E se, con discreto ritardo, si sta pensando a una superprocura europea, se le immagini della macchina della polizia che ingrana la retro di fronte ai kalashnikov dei guerriglieri Kouachi danno precisamente il senso dello sbigottimento, della sorpresa di fronte a un impensabile atto di jihad nel cuore d’Europa, chi lavora con la cultura e non con le forze dell’ordine a mio parere ha un altro compito: capire perché il modello occidentale, e segnatamente l’american way of life, il mito della frontiera raggiungibile da tutti, il sogno americano che ha trainato le speranze e i progetti generazioni di donne e di uomini, per queste giovani donne e per questi giovani uomini non funziona più. Perché gli viene preferito ben altro sogno.

Qui riproduco più o meno quello che dice Mr White, americano del New Mexico protagonista di “Breaking Bad”, una tra le straordinarie serie tv (“True Detective”, “Fargo”) che danno forma al nuovo romanzo americano. Mr White si ritrova in un bel casino, intrappolato in un camper con le batterie esauste e senza una goccia d’acqua nel bel mezzo del deserto: sta crepando. Sdraiato senza forze sulla branda, Mr White dice che è tutta colpa sua, che avrebbe dovuto pensarci prima, che è lui stesso responsabile della situazione in cui si è ficcato. Me lo sono meritato. Mi merito quello che mi capita. Un monologo paradigmatico -andrebbe ascoltato- insieme al resto: in tutte le serie, deserti e praterie senza frontiere né miraggi, spaesamento, perdita di ogni riferimento, solitudine, disastro delle relazioni -siamo il Terzo Mondo delle relazioni-, Dio che si affaccia qua e là come una possibilità.

L’America per prima dice che il suo sogno è finito: per loro, per noi, per tutti. E che ci vuole qualcos’altro da sognare. Un giovane occidentale, coetaneo dei foreign fighters, l’altro giorno mi diceva: “Qui non conta più niente: la famiglia, l’amicizia, i minimi valori. Solo i soldi. E i soldi non ci sono più”.

Ascolto con attenzione, mi chiedo quale sogno dovremmo metterci a sognare. Qualche vaga idea ce l’ho.

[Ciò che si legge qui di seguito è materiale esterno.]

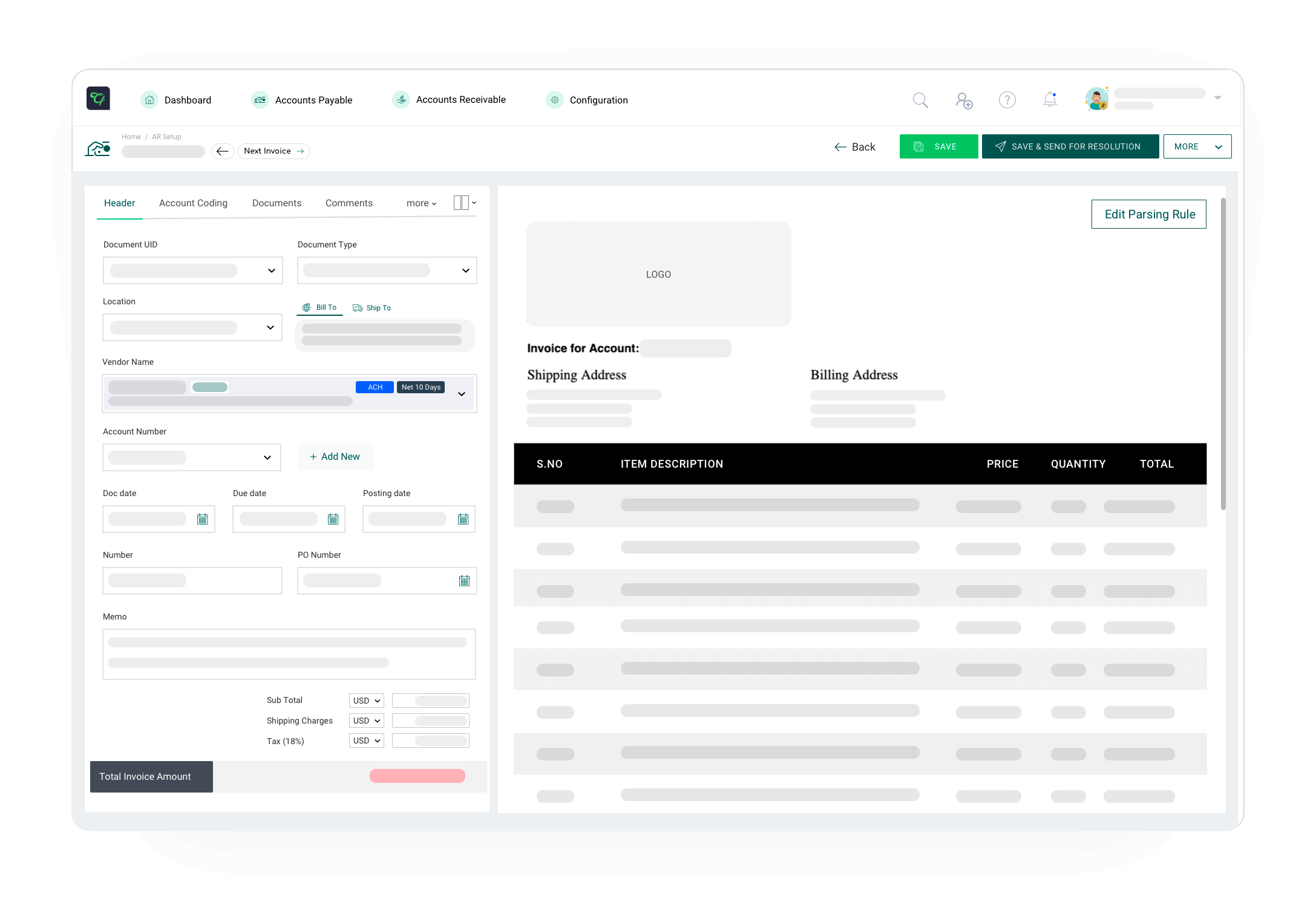Open the Comments tab

coord(349,203)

Ma mi chiedo anche se i giovani guerrieri, scaricata l’adrenalina e finita la droga del jihad (per il potere), ipoteticamente raggiunto il loro obiettivo dichiarato (Dio non voglia), il Grande Islam che domina il mondo, la sharia come legge universale con tutto ciò che ne consegue, poi in quel mondo ci si troverebbero davvero a loro agio: loro, nati e cresciuti bene o male liberi, nelle periferie di Parigi, Berlino e Milano, come starebbero in quel mondo di ubbidienza, oppressione, illibertà?

Forse bisognerebbe insinuargli il dubbio.